START Supplied material

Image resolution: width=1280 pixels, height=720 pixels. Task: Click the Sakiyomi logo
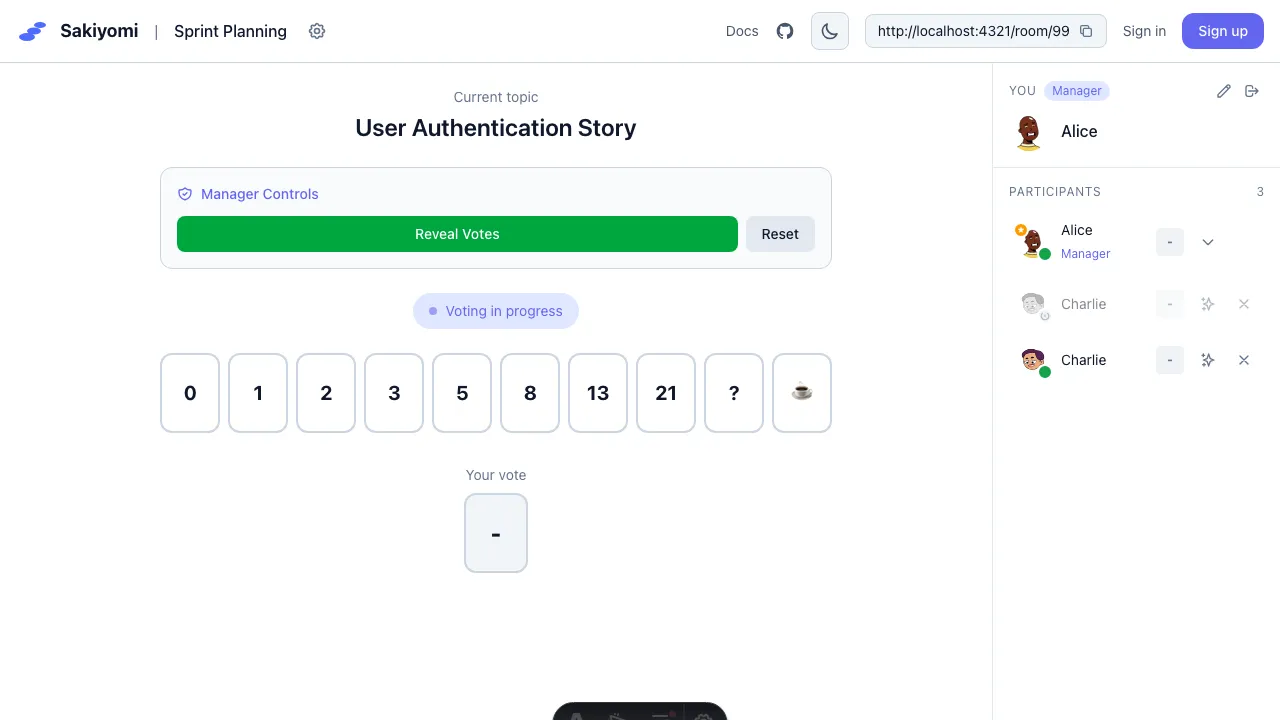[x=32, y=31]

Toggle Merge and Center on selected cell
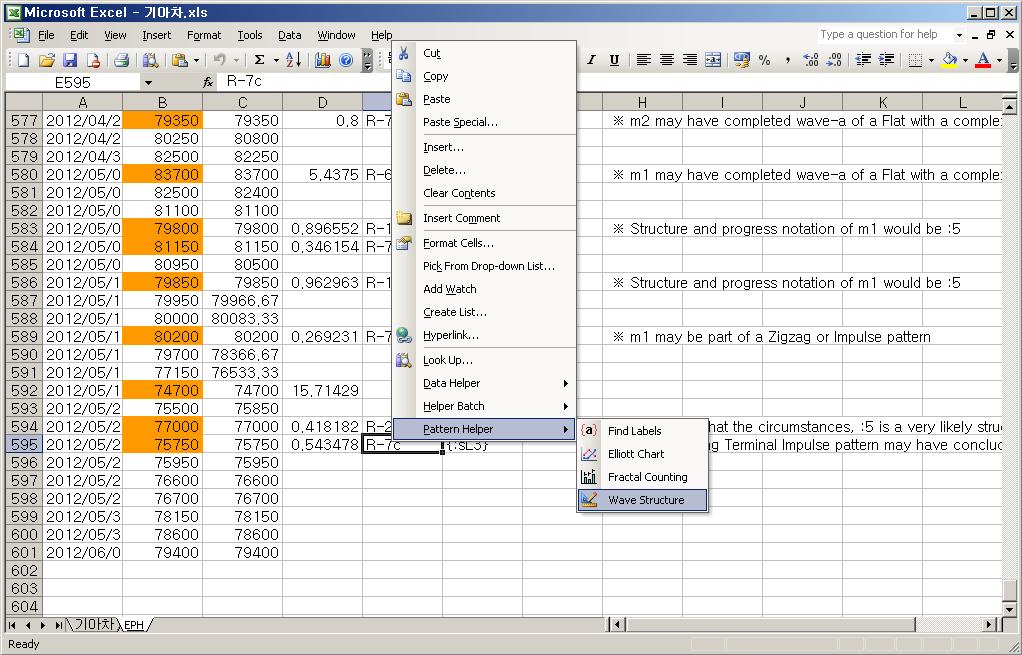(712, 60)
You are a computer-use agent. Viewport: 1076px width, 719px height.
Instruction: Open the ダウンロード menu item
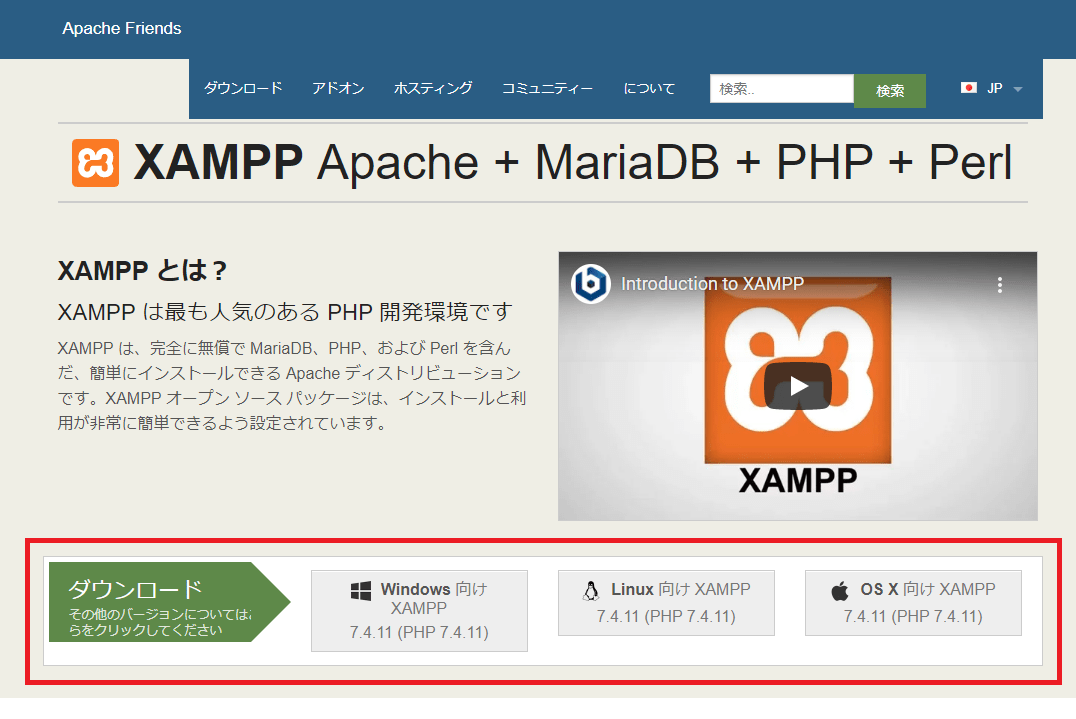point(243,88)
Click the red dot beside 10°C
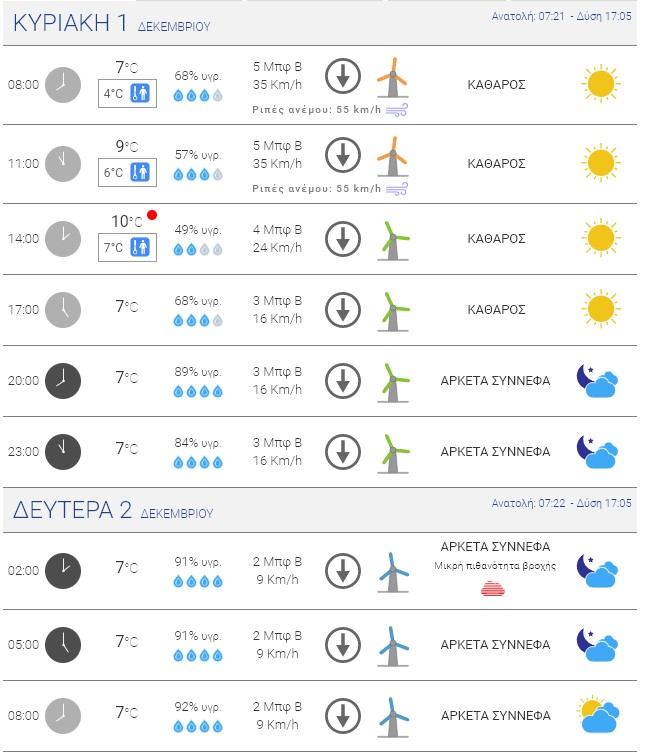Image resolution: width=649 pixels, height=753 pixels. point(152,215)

END Supplied material

Directions =>
Repeat each entry exactly. Pictures do not belong in the copy.

Answer box =>
Image resolution: width=1280 pixels, height=720 pixels. Task: Click the Sakiyomi logo
[x=32, y=31]

Toggle Merge and Center on selected cell
(712, 60)
You are a computer-use agent. Viewport: 1076px width, 719px height.
Instruction: Open the ダウンロード menu item
point(243,88)
Click the red dot beside 10°C
Image resolution: width=649 pixels, height=753 pixels. point(152,215)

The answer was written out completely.